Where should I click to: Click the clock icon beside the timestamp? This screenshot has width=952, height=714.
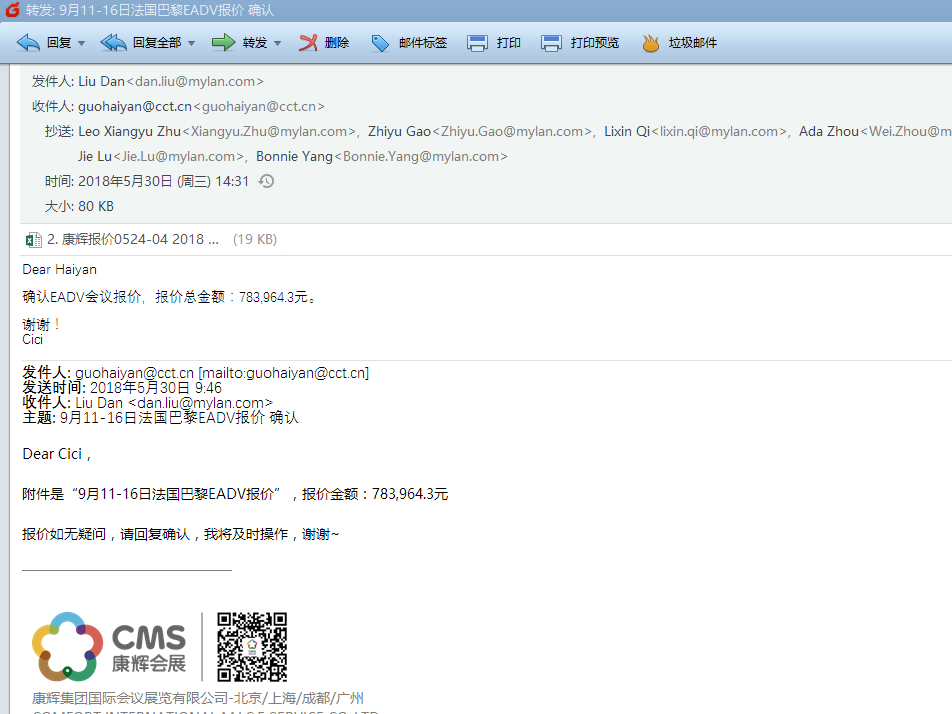(266, 181)
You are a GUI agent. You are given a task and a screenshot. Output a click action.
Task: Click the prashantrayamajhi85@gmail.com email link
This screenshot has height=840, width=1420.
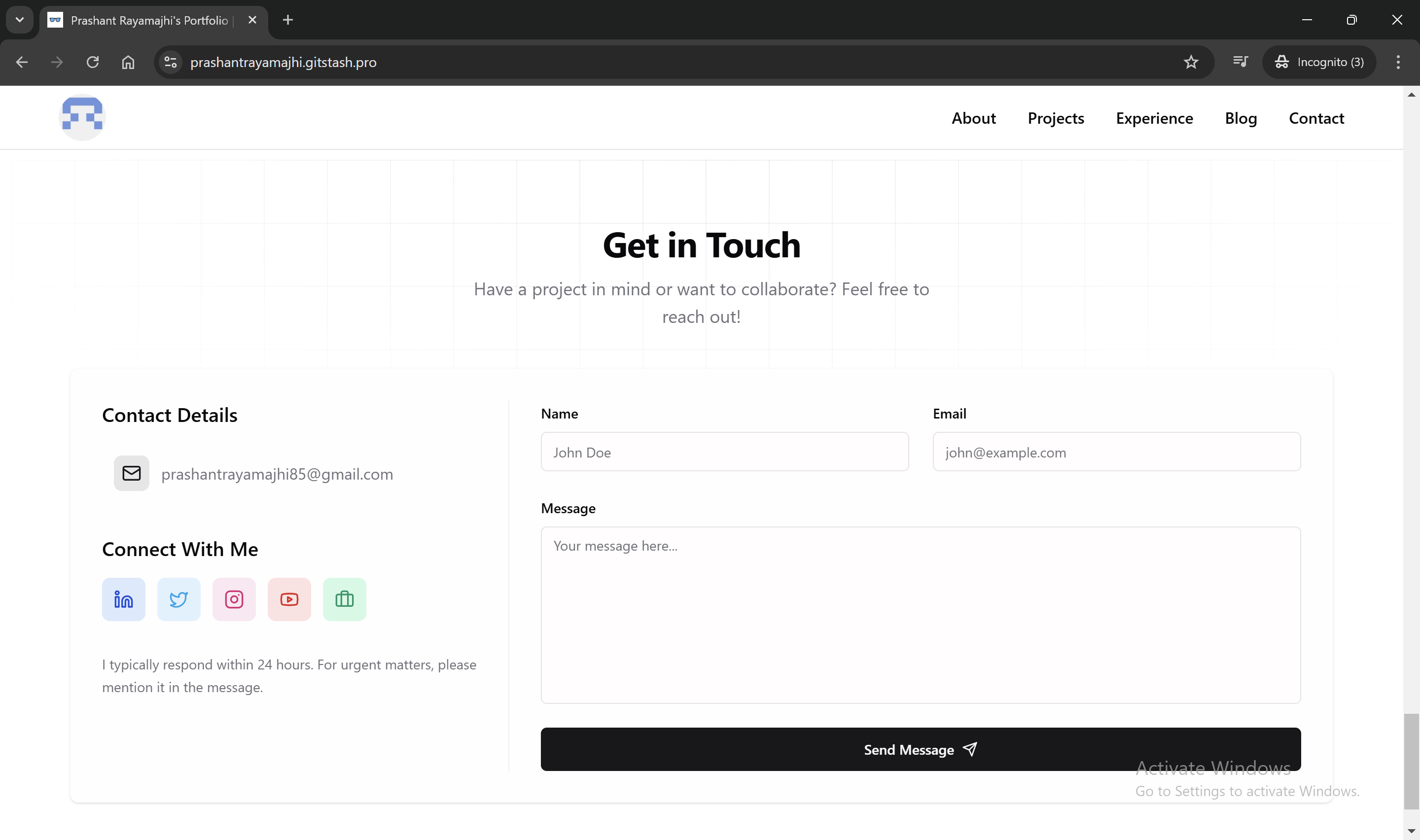coord(276,474)
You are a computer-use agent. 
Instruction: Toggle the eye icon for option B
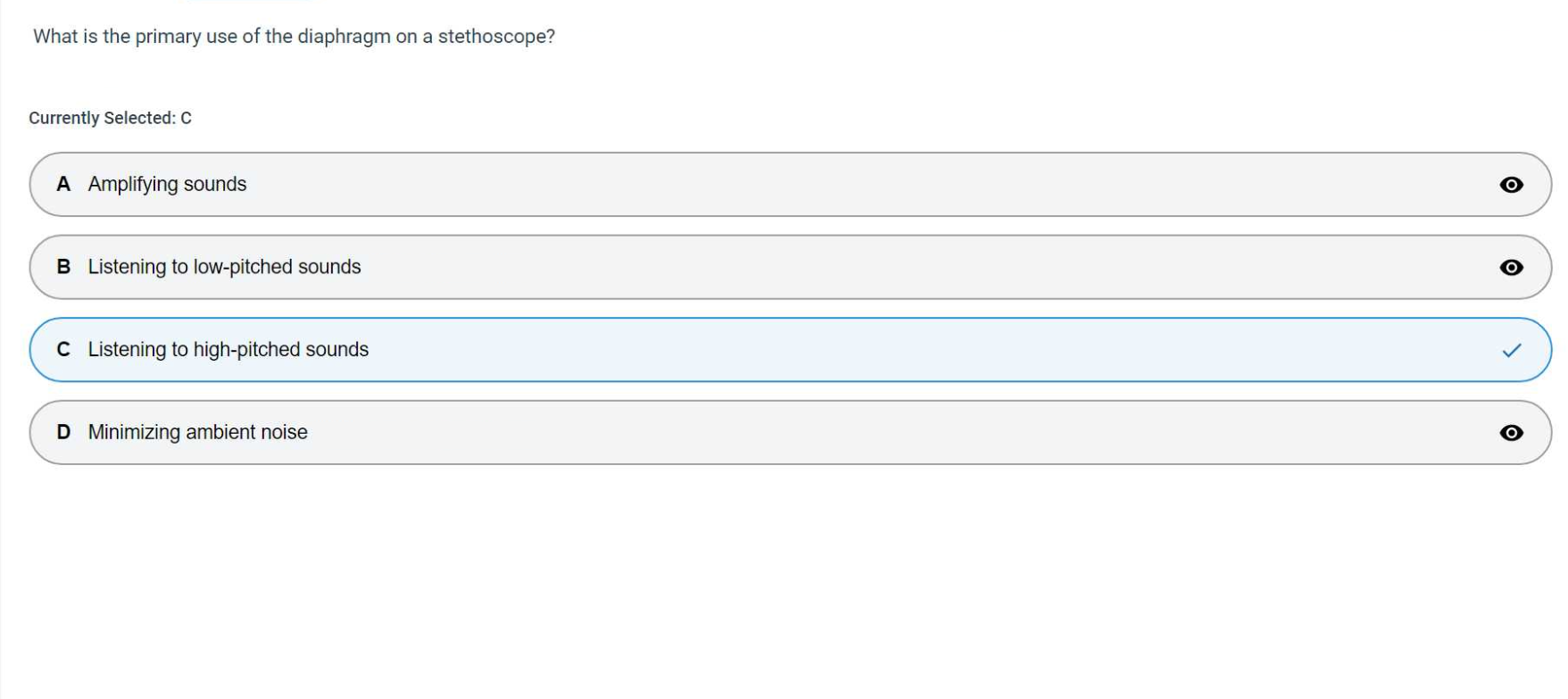pyautogui.click(x=1511, y=268)
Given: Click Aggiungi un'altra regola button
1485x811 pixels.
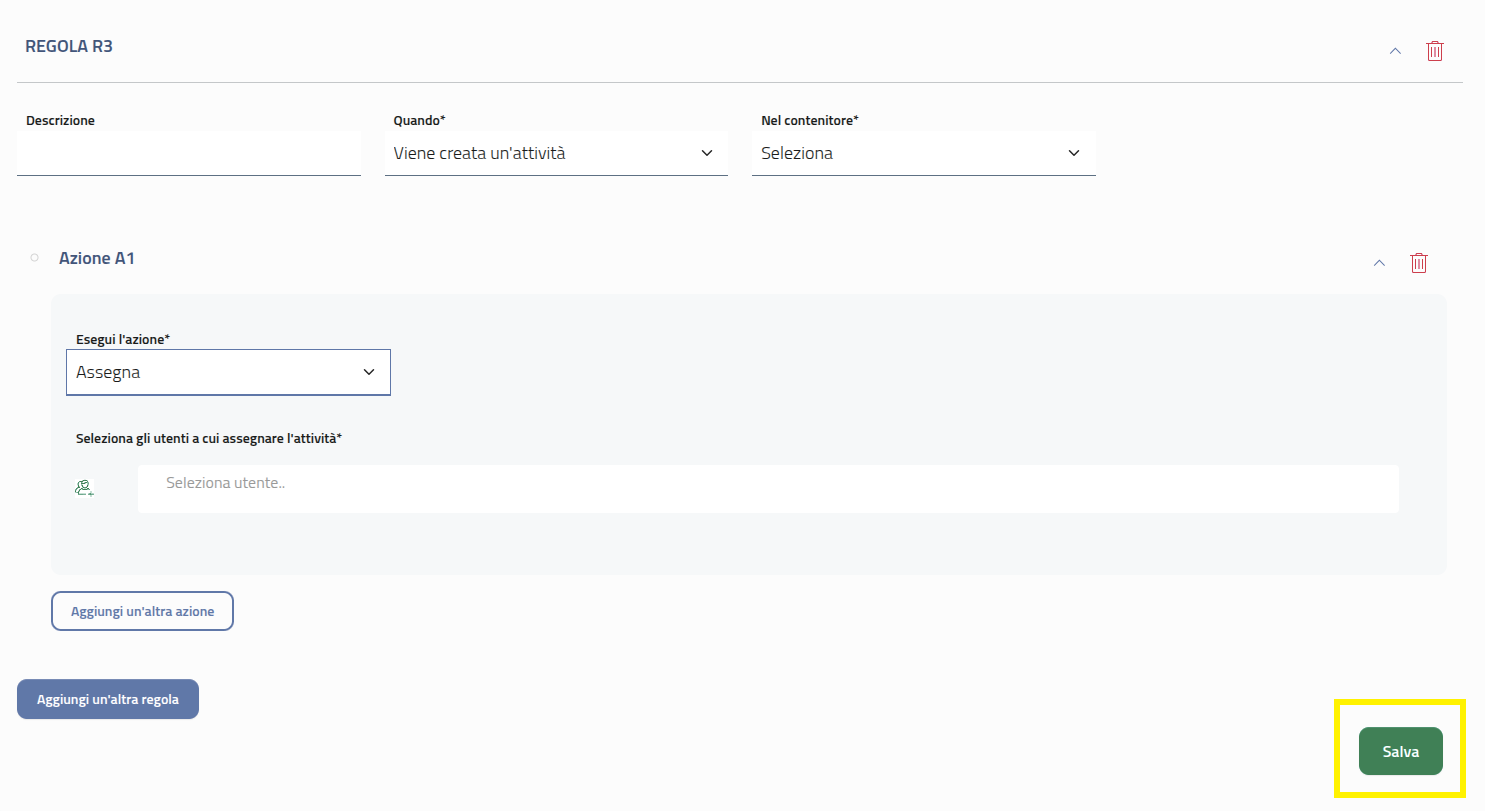Looking at the screenshot, I should point(108,699).
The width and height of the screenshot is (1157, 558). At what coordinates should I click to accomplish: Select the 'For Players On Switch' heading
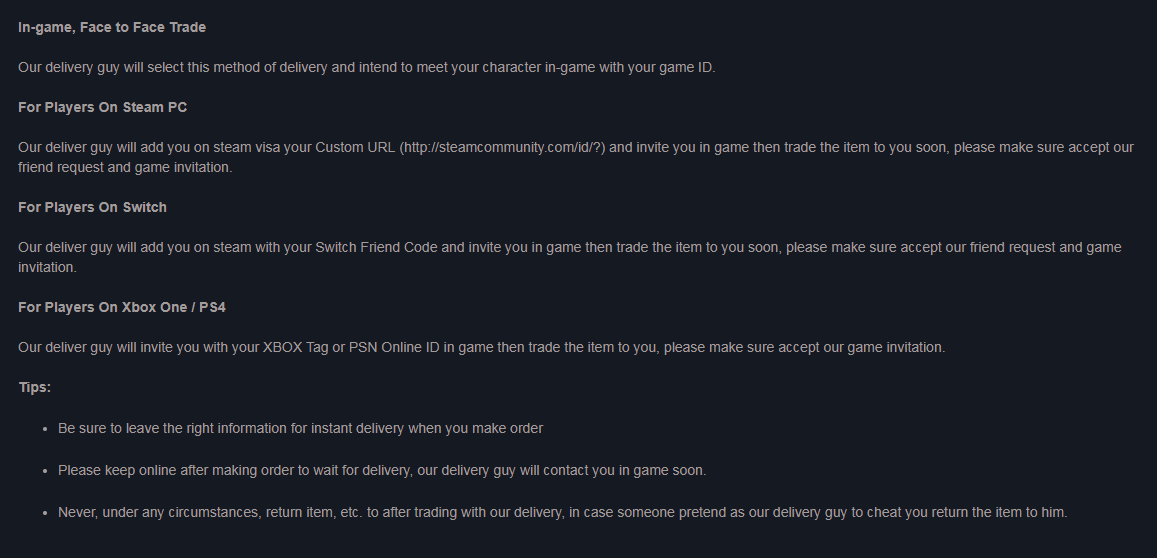point(92,207)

The request | Copy the entries above word for word, leaving out the pictures.

Solution for this exercise |
Where should I click to: Click the clock icon beside the timestamp? This screenshot has width=952, height=714.
(266, 181)
You are a GUI agent. You are given a task and a screenshot. Output a click action.
Task: Click the prashantrayamajhi85@gmail.com email link
This screenshot has height=840, width=1420.
coord(276,474)
You are a computer-use agent. 
Instruction: Toggle the eye icon for option B
pyautogui.click(x=1511, y=268)
Given: Click Aggiungi un'altra regola button
1485x811 pixels.
Looking at the screenshot, I should point(108,699).
The width and height of the screenshot is (1157, 558). At what coordinates should I click to accomplish: Select the 'For Players On Switch' heading
point(92,207)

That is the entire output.